Problem requirements: List each line of the records that contains the word "agent". Treat uppercase and lowercase as different.

Extracted data entries:
>> START
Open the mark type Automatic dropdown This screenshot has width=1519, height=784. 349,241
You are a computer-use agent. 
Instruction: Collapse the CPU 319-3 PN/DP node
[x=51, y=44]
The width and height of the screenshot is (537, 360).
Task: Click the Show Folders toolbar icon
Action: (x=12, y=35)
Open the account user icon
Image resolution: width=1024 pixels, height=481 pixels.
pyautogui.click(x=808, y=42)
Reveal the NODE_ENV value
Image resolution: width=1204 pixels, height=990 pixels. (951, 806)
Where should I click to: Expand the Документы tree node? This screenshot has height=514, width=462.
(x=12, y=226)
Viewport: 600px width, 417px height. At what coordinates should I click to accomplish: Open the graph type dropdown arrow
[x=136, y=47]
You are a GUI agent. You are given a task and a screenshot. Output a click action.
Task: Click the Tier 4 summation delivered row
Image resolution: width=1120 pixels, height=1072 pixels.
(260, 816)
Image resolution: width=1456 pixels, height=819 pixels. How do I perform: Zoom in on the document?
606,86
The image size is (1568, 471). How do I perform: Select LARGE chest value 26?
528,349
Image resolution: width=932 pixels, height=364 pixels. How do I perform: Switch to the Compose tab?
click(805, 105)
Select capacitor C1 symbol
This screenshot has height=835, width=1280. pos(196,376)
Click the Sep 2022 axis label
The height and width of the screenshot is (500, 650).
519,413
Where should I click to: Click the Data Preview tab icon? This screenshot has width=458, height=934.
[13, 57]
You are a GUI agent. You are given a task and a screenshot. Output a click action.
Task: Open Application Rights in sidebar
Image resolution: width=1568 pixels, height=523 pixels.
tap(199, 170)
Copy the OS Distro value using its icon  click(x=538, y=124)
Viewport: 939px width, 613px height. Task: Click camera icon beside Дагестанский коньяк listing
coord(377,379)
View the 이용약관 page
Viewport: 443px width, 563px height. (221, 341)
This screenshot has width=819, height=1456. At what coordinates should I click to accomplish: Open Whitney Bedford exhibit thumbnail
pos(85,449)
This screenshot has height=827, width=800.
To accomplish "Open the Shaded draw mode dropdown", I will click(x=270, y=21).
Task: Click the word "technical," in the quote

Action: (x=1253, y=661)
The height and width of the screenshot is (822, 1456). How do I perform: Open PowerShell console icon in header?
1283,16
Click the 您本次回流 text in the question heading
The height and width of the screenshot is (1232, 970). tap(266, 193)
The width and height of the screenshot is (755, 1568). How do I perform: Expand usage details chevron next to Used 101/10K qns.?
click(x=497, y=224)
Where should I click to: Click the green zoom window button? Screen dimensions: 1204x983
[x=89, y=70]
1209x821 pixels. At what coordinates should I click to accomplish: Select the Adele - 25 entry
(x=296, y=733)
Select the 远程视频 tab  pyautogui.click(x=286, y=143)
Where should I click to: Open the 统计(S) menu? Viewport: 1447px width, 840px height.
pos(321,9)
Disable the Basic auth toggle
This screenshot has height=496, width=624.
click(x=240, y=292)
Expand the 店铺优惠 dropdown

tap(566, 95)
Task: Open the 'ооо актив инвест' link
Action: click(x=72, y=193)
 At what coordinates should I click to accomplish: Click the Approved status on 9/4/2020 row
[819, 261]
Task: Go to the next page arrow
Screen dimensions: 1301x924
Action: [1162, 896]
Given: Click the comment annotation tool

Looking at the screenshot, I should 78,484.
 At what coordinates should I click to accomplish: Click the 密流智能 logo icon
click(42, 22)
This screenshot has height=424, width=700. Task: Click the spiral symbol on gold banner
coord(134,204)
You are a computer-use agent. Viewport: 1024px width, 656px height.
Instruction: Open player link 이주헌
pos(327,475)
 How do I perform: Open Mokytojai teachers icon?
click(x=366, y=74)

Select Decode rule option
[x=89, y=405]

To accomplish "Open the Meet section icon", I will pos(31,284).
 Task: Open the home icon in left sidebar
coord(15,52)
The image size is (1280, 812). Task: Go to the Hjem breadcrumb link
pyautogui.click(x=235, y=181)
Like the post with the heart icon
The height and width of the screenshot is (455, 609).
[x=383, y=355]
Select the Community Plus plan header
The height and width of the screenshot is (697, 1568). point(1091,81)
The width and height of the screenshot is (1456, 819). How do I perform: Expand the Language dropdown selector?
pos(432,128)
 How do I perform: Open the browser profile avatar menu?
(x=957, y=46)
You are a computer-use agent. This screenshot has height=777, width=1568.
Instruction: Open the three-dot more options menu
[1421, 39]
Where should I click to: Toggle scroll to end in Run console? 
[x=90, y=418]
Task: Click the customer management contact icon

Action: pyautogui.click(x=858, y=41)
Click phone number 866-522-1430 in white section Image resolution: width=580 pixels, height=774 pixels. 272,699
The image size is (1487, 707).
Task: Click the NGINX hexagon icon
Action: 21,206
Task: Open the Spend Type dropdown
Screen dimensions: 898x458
>> END
Worked solution:
You are a computer-use agent. 
You are a GUI agent. You are given a task and a screenshot. Output a click action.
You are a GUI agent. You are given a task and a screenshot. Output a click action.
You are a computer-use agent. Viewport: 1024px width, 656px height.
You are a computer-use agent. This screenshot has height=777, width=1568.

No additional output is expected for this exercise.